24 KiB
Setting up the database¶
Source data takes a lot of space, and might overwhelm the amount of RAM available on the computer. For this reason, we will use a database to work with the source data, so we can offload a bunch of the data from RAM to disk. The included compose.yaml file contains docker instructions to set up a PostgreSQL database with PostGIS. Run it first using
sudo docker compose up -d
The next cell creates the tables used in the database. This requires the psycopg2 library.
import psycopg2
def initialize_database():
connection = psycopg2.connect(database='database', host='localhost', user='database', password='database', port=5432)
with connection:
with connection.cursor() as cursor:
cursor.execute('''
CREATE TABLE IF NOT EXISTS nodes(
id INTEGER PRIMARY KEY GENERATED ALWAYS AS IDENTITY,
position GEOMETRY(PointZ) NOT NULL
);
''')
cursor.execute('''
CREATE TABLE IF NOT EXISTS edges(
id INTEGER GENERATED ALWAYS AS IDENTITY,
start_point_id INTEGER NOT NULL REFERENCES nodes(id) ON DELETE CASCADE,
end_point_id INTEGER NOT NULL REFERENCES nodes(id) ON DELETE CASCADE,
motorway BOOLEAN NOT NULL,
speed_limit INTEGER NOT NULL,
tunnel BOOLEAN NOT NULL,
passable_same_direction BOOLEAN NOT NULL,
passable_opposite_direction BOOLEAN NOT NULL,
CONSTRAINT no_loops CHECK (start_point_id IS DISTINCT FROM end_point_id)
);
CREATE UNIQUE INDEX IF NOT EXISTS no_repeats ON edges (LEAST(start_point_id, end_point_id), GREATEST(start_point_id, end_point_id));
''')
Constants¶
# Combine nodes closer than this distance from each other into the same node (in metres)
MINIMUM_NODE_DISTANCE = 1
# If we don't have a speed limit value in our data, use this as default
DEFAULT_SPEED_LIMIT = 0
# Support reading other data than just UTM33 for Norway
SOURCE_DATA_EPSG_CODE = "EPSG:32633"
Reading source data¶
Next, we need to read source data.
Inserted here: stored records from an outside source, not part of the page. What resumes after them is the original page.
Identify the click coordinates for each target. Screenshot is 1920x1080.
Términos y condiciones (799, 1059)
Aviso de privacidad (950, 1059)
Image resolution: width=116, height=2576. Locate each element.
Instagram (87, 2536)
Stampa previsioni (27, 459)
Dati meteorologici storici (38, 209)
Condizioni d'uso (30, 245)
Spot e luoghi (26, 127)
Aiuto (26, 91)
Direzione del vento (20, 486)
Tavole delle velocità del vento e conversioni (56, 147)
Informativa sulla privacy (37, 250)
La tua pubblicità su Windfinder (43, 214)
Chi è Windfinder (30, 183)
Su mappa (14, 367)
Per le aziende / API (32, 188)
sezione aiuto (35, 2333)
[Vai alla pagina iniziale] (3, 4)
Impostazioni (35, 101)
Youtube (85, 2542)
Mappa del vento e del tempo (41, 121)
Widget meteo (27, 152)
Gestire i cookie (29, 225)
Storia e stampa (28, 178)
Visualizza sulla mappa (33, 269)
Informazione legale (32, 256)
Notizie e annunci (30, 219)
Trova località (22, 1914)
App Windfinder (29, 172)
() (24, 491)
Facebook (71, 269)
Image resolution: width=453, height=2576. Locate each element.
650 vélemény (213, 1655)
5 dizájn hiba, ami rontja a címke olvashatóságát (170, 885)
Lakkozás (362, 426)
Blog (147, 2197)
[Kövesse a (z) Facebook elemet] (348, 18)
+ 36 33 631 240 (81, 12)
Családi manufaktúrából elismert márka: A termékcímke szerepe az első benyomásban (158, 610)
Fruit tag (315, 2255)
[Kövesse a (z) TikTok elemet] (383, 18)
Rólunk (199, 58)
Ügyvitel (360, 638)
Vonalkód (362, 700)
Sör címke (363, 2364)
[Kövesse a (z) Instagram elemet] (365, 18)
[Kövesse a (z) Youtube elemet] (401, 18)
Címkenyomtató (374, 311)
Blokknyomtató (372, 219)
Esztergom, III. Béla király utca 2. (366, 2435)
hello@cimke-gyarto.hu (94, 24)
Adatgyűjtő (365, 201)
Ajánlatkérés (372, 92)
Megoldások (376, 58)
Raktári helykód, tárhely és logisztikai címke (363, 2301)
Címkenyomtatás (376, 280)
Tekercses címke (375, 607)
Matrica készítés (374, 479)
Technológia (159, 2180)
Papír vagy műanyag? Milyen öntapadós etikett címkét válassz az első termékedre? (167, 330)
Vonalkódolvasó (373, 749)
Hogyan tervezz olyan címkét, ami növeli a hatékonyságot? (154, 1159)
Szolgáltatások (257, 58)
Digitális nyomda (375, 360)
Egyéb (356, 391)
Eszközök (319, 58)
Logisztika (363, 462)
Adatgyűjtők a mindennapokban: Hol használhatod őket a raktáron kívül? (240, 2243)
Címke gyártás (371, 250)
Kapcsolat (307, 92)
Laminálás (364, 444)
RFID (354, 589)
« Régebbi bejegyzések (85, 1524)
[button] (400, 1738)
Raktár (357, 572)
The Norwegian Elveg 2.0 data is available in both SOSI and GML formats. I downloaded it in GML, since SOSI kind of seems old-fashioned. If you want to read other data types, write another conversion function below. Note that it is assumed that the units of the X, Y and Z coordinates are meters, so if necessary, convert the data into something like UML.
from dataclasses import dataclass
from typing import Optional
import xml.etree.ElementTree as ET
import re
@dataclass
class Node:
node_id: str
position_x: float
position_y: float
position_z: Optional[float]
@dataclass
class Edge:
start_point_id: str
end_point_id: str
speed_limit: int
motorway: bool
tunnel: bool
passable_same_direction: bool
passable_opposite_direction: bool
@dataclass
class LoadedFile:
nodes: list[Node]
edges: list[Edge]
x_extent: tuple[float, float]
y_extent: tuple[float, float]
def read_gml_file(file_location: str, print_progress: bool = False) -> LoadedFile:
nodes: list[Node] = []
edges: list[Edge] = []
x_extent = (1e99, -1e99)
y_extent = (1e99, -1e99)
geons = 'http://skjema.geonorge.no/SOSI/produktspesifikasjon/Elveg/2.0'
gmlns = 'http://www.opengis.net/gml/3.2'
tree = ET.parse(file_location)
root = tree.getroot()
motorways: set[str] = set()
speed_limits: dict[str, int] = {}
for motorway in root.findall(f'.//{{{geons}}}Motorveg'):
local_id = motorway.find(f'{{{geons}}}lineærPosisjon//{{{geons}}}lokalId').text
motorways.add(local_id)
for speed_limit in root.findall(f'.//{{{geons}}}Fartsgrense'):
speed_limit_value = int(speed_limit.find(f'.//{{{geons}}}fartsgrenseVerdi').text)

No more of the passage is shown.